Work required: For the entries below, repeat exactly each line starting with the one that contains "Open the Коды для установки tab" and going on through the one that contains "Task: Click the then field containing 'clear'", and no others.

Data records:

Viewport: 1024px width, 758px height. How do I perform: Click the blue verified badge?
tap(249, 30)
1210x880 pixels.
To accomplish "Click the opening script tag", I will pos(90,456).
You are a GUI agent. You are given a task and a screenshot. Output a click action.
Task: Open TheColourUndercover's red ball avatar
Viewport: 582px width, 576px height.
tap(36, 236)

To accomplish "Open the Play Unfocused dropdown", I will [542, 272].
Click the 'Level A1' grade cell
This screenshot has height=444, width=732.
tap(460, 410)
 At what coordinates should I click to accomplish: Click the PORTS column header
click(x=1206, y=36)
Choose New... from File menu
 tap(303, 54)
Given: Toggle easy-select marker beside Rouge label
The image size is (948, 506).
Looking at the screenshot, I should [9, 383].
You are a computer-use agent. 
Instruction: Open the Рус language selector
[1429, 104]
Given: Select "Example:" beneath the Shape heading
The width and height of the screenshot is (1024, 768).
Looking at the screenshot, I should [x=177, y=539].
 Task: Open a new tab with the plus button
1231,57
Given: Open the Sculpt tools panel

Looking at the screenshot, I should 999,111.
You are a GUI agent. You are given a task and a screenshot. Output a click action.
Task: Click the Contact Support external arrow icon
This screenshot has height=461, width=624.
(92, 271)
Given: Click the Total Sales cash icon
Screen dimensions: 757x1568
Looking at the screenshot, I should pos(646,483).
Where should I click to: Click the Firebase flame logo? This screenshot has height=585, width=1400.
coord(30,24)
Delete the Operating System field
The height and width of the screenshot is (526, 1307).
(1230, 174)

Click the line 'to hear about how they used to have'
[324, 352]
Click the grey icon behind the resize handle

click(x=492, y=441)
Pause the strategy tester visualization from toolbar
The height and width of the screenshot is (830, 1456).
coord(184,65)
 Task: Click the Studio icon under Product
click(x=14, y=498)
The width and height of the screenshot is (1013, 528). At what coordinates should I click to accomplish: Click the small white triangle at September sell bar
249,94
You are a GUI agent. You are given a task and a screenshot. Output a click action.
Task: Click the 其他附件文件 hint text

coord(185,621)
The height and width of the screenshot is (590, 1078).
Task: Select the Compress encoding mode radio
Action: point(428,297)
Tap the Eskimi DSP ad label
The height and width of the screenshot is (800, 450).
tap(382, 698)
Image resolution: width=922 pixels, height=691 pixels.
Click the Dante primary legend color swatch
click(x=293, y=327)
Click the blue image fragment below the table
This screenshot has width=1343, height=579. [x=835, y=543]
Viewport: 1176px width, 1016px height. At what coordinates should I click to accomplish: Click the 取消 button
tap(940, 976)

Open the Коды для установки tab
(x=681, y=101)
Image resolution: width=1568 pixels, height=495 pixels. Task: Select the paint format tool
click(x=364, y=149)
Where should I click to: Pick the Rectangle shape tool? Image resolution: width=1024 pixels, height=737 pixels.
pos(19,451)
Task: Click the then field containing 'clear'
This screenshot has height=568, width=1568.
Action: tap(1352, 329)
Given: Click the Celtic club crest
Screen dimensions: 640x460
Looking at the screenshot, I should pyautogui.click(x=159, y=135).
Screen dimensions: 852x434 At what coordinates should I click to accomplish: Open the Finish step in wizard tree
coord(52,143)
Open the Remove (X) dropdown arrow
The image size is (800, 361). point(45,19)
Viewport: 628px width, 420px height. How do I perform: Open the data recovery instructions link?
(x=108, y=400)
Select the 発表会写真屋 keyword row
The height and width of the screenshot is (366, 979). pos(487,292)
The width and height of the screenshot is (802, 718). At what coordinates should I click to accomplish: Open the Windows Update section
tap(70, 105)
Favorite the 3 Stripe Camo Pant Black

Task output:
Open the Коды для установки tab
(x=681, y=101)
Image resolution: width=1568 pixels, height=495 pixels. Task: Select the paint format tool
click(x=364, y=149)
Where should I click to: Pick the Rectangle shape tool? Image resolution: width=1024 pixels, height=737 pixels.
pos(19,451)
Task: Click the then field containing 'clear'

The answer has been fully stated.